Tuesday, February 10, 2004
On the first day of court after the release of Darryl Hunt, a Forsyth County grand jury formally charged Willard E. Brown in connection with a string of crimes involving the 1984 death of Deborah Sykes.
The grand jury indicted Brown on charg-es of first-degree murder, rape, kidnapping and robbery, the same charges Winston-Salem police charged him with in December. The grand jury's action moves the case to Forsyth Superior Court. A court date has not been set.
Hunt spent 18 years in prison for Sykes' death. Judge Anderson Cromer of Forsyth Superior Court cleared him of the charges Friday. Cromer agreed with investigators that there was no evidence connecting Hunt with Brown.
Pete Clary, Brown's public defender, said he wasn't surprised by the indictments.
"It's exactly what I expected," he said.
Eric Saunders, the assistant district attorney who is expected to prosecute Brown, declined to comment.

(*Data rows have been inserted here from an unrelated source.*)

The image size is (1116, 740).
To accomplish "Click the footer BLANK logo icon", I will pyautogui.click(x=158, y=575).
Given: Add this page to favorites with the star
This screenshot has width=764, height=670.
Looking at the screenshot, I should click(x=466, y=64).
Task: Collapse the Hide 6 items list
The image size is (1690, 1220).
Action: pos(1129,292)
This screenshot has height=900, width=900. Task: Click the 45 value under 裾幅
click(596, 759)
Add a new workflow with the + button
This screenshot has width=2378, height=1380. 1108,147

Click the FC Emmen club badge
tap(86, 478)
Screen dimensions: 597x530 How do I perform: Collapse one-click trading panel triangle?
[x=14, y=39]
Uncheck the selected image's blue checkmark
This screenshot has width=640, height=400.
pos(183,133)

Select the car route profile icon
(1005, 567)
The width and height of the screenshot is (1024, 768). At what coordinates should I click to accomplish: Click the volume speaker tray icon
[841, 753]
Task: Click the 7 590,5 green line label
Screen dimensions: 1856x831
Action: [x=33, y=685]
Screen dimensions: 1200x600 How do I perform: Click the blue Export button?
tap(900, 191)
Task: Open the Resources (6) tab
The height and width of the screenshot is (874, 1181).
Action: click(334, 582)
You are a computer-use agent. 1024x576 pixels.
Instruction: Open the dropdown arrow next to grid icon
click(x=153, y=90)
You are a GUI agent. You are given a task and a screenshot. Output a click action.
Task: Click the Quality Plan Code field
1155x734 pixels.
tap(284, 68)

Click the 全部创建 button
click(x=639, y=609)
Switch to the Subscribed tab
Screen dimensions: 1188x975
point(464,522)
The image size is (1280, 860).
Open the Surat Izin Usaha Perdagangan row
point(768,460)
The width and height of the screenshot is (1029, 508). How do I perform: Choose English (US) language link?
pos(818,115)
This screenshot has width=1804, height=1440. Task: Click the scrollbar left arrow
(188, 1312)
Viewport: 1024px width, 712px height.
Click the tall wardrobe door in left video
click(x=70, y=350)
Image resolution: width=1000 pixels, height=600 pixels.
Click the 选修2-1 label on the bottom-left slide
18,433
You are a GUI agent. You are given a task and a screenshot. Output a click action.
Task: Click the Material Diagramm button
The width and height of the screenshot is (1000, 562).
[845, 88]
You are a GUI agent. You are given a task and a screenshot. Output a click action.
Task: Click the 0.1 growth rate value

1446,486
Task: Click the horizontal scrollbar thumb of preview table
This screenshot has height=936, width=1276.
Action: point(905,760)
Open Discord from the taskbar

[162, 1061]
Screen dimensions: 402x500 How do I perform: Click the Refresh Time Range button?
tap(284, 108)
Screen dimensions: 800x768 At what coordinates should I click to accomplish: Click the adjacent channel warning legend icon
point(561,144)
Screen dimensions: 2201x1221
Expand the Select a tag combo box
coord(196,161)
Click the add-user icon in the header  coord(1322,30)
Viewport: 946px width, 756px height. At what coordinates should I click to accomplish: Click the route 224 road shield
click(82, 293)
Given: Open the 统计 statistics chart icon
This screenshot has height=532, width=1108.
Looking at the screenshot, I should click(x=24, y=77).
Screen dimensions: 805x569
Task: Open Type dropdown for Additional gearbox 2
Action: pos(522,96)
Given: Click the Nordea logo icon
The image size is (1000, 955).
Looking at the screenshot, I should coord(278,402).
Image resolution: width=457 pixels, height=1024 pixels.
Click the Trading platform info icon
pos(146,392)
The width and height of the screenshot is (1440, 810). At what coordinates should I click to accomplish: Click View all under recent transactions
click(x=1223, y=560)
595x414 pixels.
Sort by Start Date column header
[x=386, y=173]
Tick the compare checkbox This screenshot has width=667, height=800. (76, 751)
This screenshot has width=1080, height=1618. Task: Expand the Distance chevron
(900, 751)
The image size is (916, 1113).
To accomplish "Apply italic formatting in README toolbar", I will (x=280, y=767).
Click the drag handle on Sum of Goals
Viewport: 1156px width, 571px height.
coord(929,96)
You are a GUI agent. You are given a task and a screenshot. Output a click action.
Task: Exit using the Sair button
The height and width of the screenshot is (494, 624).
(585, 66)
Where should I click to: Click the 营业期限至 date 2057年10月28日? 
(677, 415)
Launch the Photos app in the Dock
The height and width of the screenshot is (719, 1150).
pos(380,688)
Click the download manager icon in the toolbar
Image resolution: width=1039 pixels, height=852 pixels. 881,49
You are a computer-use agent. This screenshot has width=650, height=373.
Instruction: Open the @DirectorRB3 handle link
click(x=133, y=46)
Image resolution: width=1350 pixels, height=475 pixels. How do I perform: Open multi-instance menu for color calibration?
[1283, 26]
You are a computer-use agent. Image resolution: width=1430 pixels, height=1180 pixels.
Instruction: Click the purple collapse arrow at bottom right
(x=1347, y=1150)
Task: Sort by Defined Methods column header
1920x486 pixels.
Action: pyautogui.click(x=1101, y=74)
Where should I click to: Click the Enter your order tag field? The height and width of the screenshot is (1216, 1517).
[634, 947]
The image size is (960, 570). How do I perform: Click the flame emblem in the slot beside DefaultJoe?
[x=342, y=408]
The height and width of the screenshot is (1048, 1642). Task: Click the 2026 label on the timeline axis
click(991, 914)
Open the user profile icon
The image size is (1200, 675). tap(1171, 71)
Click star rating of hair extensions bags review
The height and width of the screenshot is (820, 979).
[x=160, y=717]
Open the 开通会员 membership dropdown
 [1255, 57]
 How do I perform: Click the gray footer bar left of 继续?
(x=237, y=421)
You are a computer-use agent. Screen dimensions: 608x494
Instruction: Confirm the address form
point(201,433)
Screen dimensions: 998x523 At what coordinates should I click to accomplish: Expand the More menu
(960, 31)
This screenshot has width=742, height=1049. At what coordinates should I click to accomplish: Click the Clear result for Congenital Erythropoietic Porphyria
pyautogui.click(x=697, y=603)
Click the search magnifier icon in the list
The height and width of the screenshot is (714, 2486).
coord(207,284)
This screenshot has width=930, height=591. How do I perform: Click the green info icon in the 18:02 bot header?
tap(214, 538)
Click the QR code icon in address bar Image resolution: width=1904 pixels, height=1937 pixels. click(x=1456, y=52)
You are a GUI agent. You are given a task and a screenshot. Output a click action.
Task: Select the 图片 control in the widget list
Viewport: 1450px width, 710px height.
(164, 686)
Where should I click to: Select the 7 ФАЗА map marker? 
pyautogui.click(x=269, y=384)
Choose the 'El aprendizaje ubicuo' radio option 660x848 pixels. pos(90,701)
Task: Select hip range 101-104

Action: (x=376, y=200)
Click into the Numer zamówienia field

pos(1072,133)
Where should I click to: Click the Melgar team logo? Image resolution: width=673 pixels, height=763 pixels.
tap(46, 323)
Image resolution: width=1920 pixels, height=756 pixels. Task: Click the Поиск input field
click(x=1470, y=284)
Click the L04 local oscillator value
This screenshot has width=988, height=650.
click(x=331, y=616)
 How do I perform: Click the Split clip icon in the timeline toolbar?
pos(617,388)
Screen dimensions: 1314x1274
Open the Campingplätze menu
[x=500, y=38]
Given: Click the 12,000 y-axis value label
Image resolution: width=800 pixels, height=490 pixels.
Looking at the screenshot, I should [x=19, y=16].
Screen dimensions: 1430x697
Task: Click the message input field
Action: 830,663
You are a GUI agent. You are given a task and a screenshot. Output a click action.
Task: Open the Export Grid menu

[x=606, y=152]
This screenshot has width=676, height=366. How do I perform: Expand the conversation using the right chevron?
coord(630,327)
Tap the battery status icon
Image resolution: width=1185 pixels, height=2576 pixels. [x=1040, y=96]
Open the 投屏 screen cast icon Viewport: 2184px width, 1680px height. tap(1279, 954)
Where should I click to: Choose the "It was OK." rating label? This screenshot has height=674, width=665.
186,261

A grand jury is unlike a jury that decides the guilt or innocence of a defendant. The 12-member panel hears only one side of the case - the investigators' side - and decides if the charges are warranted.
Brown has appeared briefly in court only once since he was charged. However, much of the case against him has been made public because of the effort to free Hunt.
For example, investigators have already revealed that Brown has admitted to the crimes and told investigators he acted alone. Mike Rowe of the Winston-Salem Police Department and Scott Williams of the State Bureau of Investigation testified Friday that there was no evidence linking Hunt to Brown. According to evidence at Hunt's hearing, there is a 546-trillion-to-one chance that the DNA match on a semen sample taken from Sykes' body could match another black male from North Carolina.
Cromer ordered the DNA testing in April, and the results closely matched one of Brown's brothers. Investigators began looking at Willard Brown because he had been a suspect in another downtown rape six months after Sykes was killed.
The DNA taken from Sykes matched Brown's DNA. Brown was in the Forsyth County Jail on a misdemeanor probation violation charge when he was charged with Sykes' death.
Although DNA testing done in 1994 and again in 1995 proved that Hunt was not the source of the semen found on Sykes, state and federal appellate courts turned down his requests for a new trial.
The courts said that the DNA evidence did not rule him out as Sykes' killer or even a participant in her sexual assault.